The first point argued is that the trial court should have quashed the indictment on the ground that it failed to specify the exact date of the offense, and on the further ground that it was found by the grand jury on incompetent testimony. The indictment fixed the date of the assault as “on or about the 20th day of September in the year of our Lord one thousand nine hundred and thirty-two, the exact day being to this grand inquest as yet unknown.” This objection is not seriously urged in this court and we see no merit in it. The failure to charge the crime occurred before or after midnight on the night in question is not fatal.
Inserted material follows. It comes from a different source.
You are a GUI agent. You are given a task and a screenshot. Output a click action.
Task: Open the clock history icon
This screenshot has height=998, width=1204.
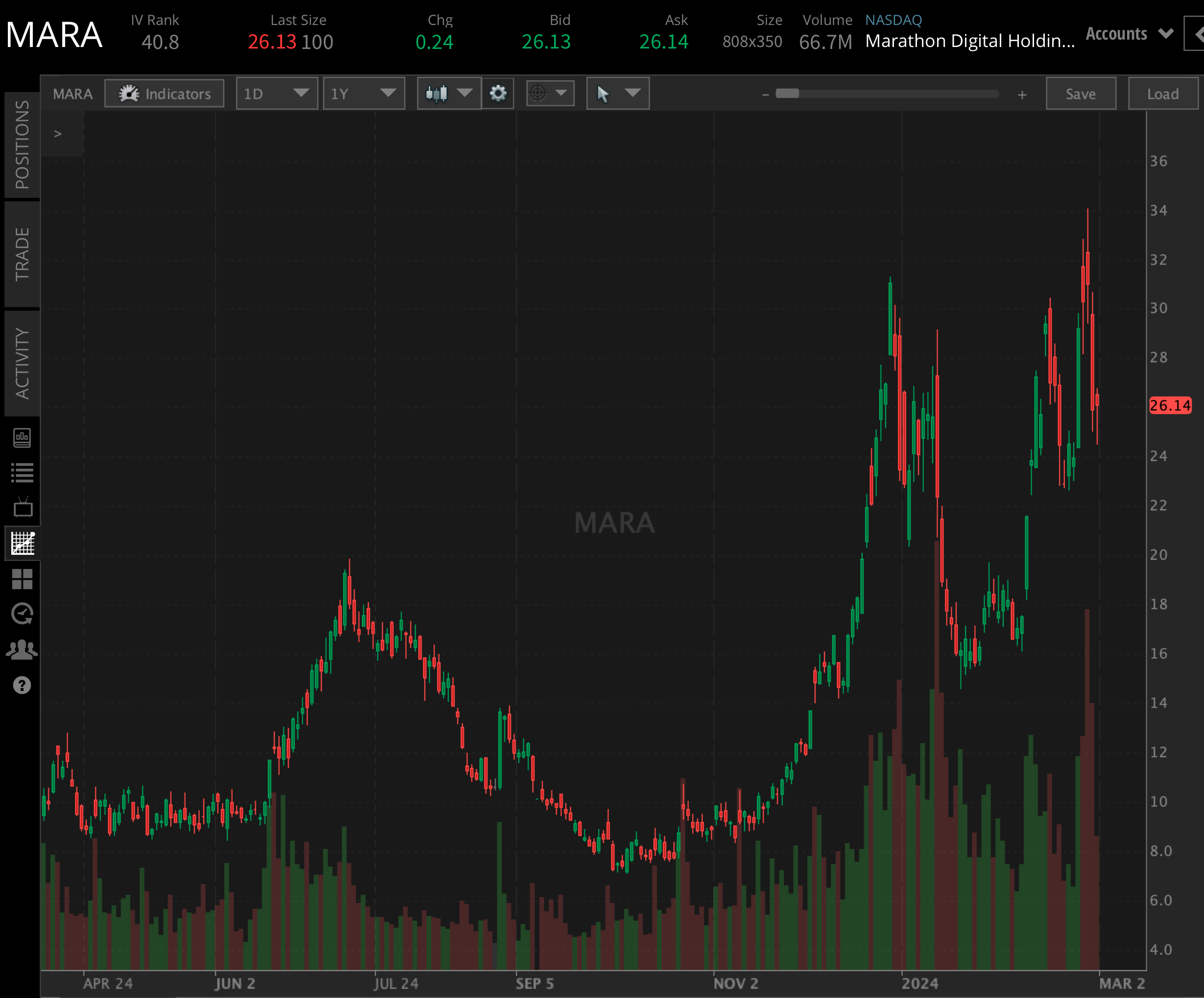(x=22, y=614)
It is urged that the indictment must have been found on testimony of the prosecutor and on hearsay evidence. Ho authority is cited for the proposition that a trial court may inquire into the quality of proof presented to the grand' jury. The contrary seems to be the rule. State v. Pick (Md.), 121 Atl. Rep. 918; State v. Walsh (N. H.), 84 Atl. Rep. 42.

*689It should be noted that the objections to the indictment were not timely. They were presented after the plea was entered and no request to withdraw the plea having been made, the so-called “motion to quash” was not properly made.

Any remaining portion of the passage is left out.